(Dataset entries)
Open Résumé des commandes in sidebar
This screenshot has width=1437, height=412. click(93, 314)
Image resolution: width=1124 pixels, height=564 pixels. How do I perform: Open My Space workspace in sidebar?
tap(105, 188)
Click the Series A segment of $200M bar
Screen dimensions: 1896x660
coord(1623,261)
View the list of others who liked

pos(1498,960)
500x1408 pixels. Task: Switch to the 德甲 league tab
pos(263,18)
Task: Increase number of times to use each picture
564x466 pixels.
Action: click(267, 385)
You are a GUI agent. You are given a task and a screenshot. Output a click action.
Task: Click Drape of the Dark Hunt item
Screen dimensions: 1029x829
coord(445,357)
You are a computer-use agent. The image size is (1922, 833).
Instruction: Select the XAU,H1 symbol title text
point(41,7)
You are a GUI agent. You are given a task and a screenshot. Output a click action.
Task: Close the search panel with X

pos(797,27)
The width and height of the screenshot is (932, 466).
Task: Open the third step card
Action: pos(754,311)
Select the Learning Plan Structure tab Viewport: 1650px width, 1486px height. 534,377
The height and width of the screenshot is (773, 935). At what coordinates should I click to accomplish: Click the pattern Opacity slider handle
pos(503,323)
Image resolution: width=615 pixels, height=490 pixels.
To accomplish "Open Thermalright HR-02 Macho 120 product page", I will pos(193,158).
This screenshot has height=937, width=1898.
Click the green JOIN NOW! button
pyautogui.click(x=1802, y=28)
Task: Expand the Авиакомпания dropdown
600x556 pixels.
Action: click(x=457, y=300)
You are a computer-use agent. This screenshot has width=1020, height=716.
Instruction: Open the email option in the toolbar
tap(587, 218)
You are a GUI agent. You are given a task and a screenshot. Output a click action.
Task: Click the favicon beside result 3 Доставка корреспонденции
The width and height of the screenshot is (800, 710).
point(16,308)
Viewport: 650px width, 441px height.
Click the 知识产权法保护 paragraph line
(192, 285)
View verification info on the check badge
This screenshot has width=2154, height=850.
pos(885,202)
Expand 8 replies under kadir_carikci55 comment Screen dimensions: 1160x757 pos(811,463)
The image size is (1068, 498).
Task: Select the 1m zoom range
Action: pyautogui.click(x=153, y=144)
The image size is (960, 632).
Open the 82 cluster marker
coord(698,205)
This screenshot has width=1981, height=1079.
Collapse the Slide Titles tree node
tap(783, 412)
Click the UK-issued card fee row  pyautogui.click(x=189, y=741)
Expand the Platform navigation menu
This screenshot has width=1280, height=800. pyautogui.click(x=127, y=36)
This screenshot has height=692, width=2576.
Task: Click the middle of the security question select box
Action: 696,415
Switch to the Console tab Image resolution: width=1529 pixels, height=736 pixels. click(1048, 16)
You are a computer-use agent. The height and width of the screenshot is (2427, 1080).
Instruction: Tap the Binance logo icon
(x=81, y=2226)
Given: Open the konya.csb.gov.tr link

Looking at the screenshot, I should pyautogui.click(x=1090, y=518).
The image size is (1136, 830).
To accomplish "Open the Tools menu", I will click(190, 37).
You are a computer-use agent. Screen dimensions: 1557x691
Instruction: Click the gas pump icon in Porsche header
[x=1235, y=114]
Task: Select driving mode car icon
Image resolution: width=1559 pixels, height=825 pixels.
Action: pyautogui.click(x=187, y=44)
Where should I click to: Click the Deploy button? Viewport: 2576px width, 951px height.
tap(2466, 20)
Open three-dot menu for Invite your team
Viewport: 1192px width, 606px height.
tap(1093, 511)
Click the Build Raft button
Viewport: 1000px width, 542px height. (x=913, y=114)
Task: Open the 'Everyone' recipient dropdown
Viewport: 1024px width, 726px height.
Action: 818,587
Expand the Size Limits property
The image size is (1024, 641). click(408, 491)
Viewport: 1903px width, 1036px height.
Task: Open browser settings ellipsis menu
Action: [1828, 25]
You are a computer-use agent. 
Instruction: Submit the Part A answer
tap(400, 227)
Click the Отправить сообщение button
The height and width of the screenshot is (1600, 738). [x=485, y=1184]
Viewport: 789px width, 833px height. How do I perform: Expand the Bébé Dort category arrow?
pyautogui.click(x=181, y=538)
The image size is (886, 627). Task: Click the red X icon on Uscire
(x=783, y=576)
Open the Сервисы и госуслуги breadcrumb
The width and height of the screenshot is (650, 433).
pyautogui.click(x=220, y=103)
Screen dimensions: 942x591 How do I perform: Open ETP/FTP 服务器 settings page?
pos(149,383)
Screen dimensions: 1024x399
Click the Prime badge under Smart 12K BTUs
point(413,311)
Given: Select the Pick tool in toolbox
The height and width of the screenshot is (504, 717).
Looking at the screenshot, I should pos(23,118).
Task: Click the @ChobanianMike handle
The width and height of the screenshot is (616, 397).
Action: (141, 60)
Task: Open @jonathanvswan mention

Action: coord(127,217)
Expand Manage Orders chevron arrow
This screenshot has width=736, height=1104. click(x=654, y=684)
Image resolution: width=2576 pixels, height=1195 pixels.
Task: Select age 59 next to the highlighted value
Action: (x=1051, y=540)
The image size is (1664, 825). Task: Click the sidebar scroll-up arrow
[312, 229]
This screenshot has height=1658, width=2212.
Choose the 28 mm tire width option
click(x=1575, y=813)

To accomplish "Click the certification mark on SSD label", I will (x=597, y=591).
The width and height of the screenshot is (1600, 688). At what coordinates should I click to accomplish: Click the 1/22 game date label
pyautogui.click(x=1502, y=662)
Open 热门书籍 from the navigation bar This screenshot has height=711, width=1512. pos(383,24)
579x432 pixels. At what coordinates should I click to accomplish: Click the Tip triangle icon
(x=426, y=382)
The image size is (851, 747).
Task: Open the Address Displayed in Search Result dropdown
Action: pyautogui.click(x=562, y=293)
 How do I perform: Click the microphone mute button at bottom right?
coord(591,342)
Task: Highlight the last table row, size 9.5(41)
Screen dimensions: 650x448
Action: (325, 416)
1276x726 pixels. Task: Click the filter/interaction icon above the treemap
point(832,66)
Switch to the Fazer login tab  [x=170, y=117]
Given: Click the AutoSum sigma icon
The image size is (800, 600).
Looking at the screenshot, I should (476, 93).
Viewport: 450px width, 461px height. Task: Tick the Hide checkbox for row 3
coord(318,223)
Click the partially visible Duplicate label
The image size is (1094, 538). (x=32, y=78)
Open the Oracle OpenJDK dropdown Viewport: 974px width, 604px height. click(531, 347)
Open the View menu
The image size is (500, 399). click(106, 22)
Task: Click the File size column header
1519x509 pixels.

### WHAT THIS TASK INVOLVES
Looking at each line of the records, count the ones where the word "computer" appears, and report only the count.

### ANSWER SECTION
5